__Data__:
-- Opening Marker --
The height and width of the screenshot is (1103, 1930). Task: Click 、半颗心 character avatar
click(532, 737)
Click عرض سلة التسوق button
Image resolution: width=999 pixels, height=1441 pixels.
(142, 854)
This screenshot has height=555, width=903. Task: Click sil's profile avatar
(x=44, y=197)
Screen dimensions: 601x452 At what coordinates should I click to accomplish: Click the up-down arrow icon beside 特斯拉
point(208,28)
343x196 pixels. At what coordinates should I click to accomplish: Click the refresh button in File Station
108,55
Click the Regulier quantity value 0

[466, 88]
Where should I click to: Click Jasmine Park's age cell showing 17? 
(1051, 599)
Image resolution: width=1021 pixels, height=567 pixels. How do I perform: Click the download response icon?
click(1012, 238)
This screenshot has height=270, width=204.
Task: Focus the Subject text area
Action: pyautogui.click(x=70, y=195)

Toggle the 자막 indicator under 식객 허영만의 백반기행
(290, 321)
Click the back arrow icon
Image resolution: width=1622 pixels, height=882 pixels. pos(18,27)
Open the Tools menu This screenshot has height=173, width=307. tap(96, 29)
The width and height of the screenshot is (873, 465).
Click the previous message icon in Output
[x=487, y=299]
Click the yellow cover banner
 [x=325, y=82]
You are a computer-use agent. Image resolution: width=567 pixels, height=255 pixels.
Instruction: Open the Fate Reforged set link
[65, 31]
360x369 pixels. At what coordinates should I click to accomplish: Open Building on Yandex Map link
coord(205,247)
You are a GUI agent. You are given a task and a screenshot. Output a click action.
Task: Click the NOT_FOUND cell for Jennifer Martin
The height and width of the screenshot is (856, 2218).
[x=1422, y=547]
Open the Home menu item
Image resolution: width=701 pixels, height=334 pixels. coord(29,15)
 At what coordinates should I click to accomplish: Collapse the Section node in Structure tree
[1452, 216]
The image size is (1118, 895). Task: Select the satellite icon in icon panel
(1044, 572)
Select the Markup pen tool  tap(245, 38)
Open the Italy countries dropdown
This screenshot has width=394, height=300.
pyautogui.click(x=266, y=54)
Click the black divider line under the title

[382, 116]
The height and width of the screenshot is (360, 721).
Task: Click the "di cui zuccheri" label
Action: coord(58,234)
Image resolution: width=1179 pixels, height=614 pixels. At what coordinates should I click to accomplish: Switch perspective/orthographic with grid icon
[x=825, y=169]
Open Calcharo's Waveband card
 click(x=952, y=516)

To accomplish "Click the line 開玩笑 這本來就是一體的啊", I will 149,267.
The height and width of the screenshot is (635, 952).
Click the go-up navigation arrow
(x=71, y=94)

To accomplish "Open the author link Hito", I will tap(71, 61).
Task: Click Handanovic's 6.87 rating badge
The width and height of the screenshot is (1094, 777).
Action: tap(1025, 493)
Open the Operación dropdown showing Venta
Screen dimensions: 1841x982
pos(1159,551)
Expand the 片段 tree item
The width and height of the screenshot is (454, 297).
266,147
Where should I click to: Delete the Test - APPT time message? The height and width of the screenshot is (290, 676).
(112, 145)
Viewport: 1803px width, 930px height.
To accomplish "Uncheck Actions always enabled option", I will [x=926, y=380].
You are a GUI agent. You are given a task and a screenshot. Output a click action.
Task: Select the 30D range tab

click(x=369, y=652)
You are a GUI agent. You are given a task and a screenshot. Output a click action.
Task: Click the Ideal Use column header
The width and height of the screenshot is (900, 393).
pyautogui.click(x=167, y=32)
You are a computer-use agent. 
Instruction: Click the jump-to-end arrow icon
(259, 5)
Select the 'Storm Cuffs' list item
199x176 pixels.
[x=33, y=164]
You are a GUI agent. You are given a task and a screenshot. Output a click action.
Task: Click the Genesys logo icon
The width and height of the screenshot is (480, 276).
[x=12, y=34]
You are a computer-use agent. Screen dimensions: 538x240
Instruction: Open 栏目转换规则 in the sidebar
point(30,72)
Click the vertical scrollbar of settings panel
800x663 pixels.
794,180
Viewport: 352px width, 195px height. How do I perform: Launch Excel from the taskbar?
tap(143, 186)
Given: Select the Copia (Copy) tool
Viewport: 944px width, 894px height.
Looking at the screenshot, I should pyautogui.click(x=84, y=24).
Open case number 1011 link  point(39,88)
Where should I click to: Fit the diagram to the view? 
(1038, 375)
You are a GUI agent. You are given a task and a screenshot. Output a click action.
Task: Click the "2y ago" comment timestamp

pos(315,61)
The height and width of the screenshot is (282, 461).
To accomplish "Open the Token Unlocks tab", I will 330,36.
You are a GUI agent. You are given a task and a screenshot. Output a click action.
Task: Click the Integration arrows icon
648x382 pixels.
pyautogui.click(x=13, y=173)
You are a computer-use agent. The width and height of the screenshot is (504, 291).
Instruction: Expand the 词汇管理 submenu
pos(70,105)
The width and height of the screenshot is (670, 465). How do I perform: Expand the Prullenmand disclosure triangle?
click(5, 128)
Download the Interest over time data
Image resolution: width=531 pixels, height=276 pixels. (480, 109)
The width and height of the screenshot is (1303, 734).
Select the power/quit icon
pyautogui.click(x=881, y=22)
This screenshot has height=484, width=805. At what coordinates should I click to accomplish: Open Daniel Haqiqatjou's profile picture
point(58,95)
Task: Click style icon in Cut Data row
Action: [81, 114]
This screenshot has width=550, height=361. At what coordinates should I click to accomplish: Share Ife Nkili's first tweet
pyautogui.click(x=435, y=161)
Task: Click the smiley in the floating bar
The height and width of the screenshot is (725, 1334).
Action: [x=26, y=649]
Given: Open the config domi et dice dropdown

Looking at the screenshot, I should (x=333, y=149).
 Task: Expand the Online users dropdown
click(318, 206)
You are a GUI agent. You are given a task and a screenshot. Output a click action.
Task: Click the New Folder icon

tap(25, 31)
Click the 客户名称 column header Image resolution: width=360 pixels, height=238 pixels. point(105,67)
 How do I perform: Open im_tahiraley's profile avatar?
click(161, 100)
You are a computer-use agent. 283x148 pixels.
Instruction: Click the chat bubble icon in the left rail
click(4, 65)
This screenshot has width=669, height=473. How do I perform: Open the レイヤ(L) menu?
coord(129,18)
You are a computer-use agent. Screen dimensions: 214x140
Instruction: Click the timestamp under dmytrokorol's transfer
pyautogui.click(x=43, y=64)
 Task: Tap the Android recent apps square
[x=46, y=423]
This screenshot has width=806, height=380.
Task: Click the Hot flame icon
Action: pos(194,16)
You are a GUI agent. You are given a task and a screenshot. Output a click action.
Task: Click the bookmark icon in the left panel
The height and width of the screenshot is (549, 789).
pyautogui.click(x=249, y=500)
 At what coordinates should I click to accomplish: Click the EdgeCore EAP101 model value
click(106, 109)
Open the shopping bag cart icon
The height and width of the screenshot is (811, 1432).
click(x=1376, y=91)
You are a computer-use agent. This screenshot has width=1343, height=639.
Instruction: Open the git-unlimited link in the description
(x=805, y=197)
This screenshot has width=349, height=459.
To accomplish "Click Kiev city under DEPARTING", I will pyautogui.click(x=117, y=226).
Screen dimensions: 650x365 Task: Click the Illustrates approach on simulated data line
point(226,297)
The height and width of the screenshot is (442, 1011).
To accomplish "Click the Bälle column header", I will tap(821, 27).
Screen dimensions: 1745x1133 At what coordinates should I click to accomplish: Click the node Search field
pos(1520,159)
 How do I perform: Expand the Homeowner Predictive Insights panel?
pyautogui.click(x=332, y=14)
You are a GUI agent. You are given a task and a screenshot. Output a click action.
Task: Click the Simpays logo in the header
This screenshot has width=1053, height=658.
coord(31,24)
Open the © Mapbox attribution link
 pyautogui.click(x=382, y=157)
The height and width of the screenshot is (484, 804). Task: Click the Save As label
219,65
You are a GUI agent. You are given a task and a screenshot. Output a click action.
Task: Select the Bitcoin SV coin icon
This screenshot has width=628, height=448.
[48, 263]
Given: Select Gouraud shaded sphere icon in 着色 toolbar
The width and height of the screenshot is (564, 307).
-- Closing Marker --
__Instructions for the task__:
Take every line from the listing above that includes the word "computer" and copy it.

__Expected answer__:
You are a computer-use agent. Image resolution: width=567 pixels, height=255 pixels.
You are a computer-use agent. 
You are a computer-use agent. Screen dimensions: 538x240
You are a computer-use agent. The width and height of the screenshot is (504, 291).
You are a computer-use agent. 283x148 pixels.
You are a computer-use agent. Screen dimensions: 214x140
You are a computer-use agent. This screenshot has width=1343, height=639.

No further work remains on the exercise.